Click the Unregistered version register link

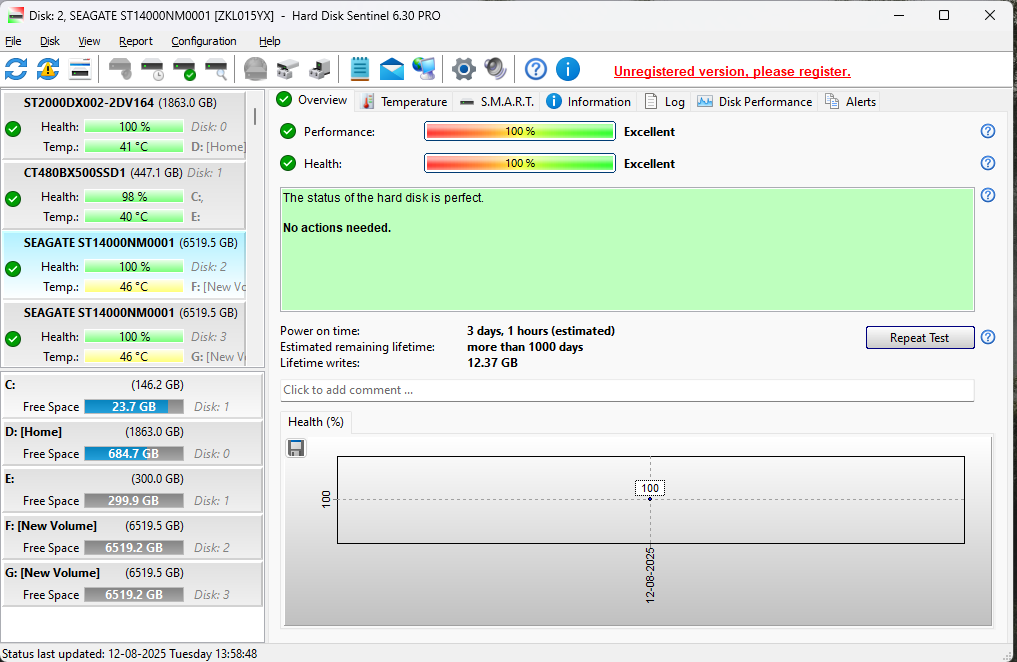(732, 71)
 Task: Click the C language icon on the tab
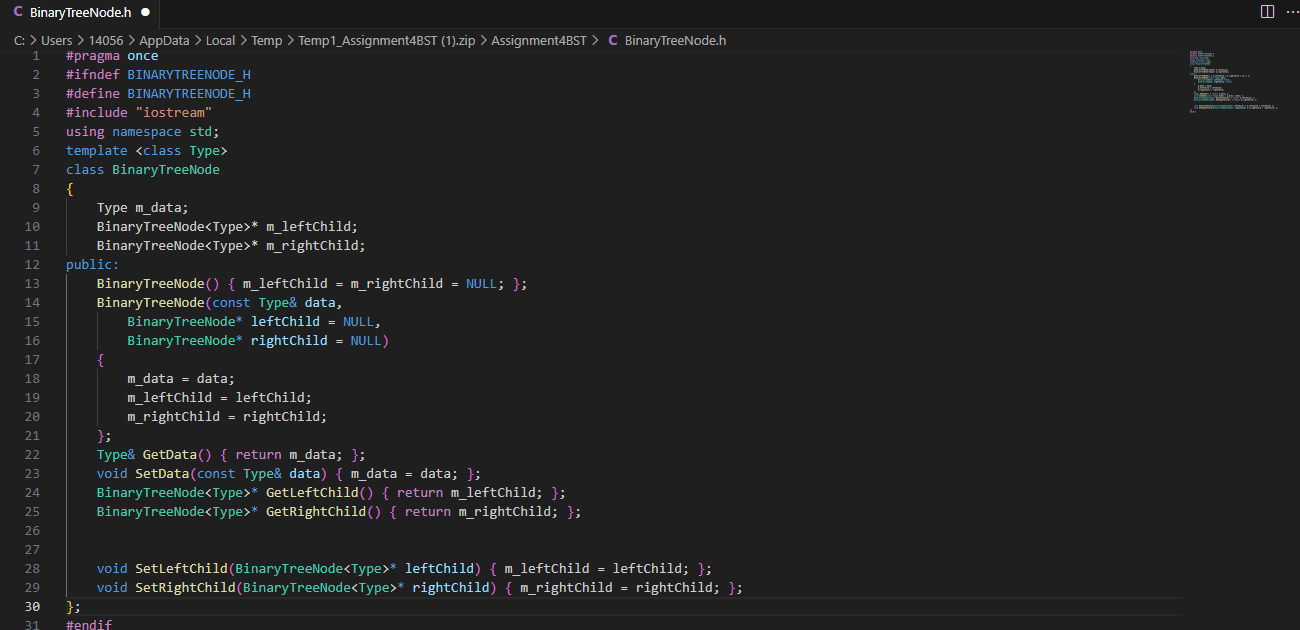17,13
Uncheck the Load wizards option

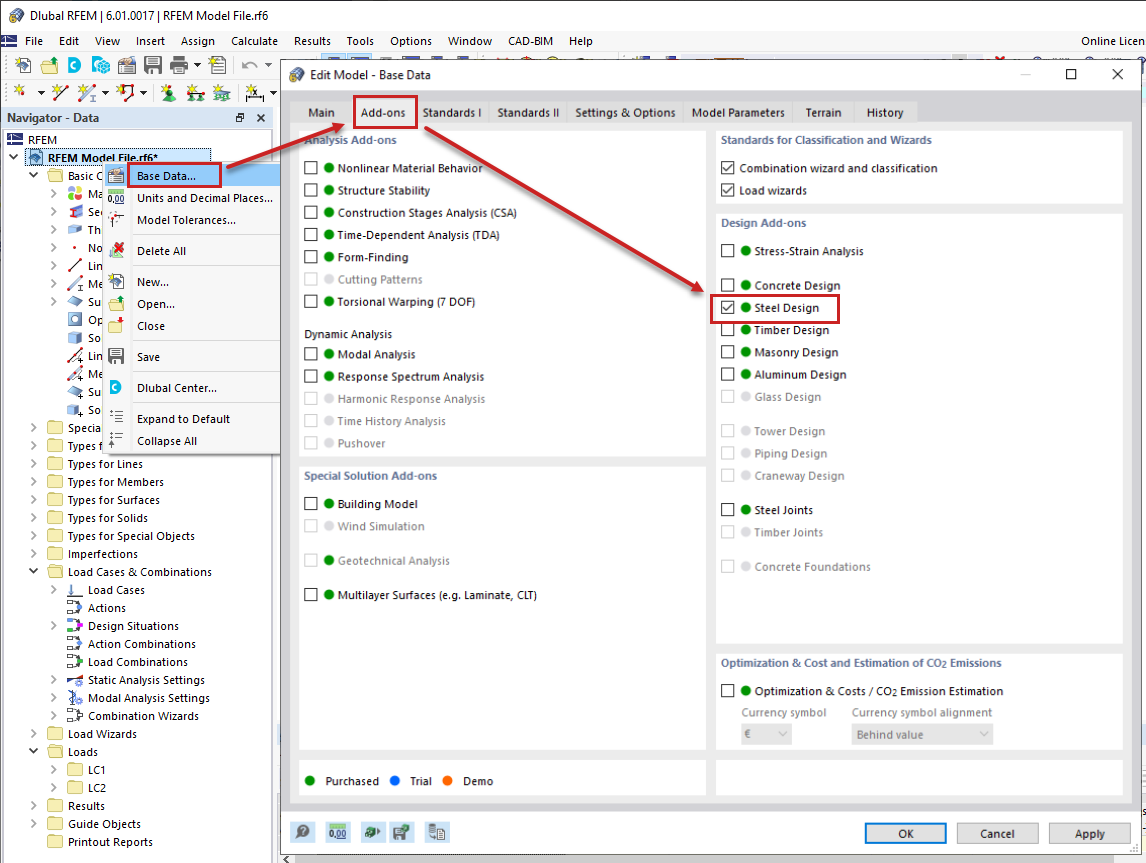pos(727,189)
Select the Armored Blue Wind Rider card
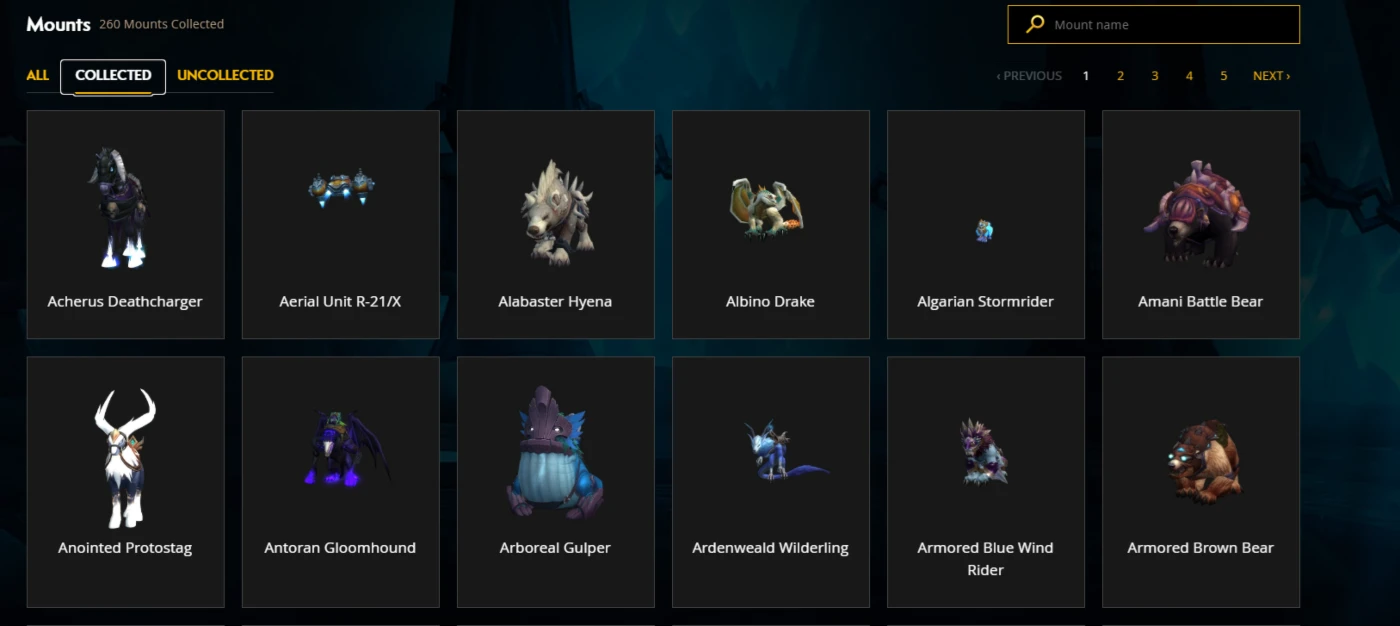This screenshot has height=626, width=1400. (986, 482)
┄┄┄┄┄┄
### AIM OF THE EXERCISE
Word for word, copy every line of the data, excluding any pictures.

### REPLY
Click the Unregistered version register link

(732, 71)
 Task: Click the C language icon on the tab
17,13
Uncheck the Load wizards option

pos(727,189)
Select the Armored Blue Wind Rider card
This screenshot has height=626, width=1400. (986, 482)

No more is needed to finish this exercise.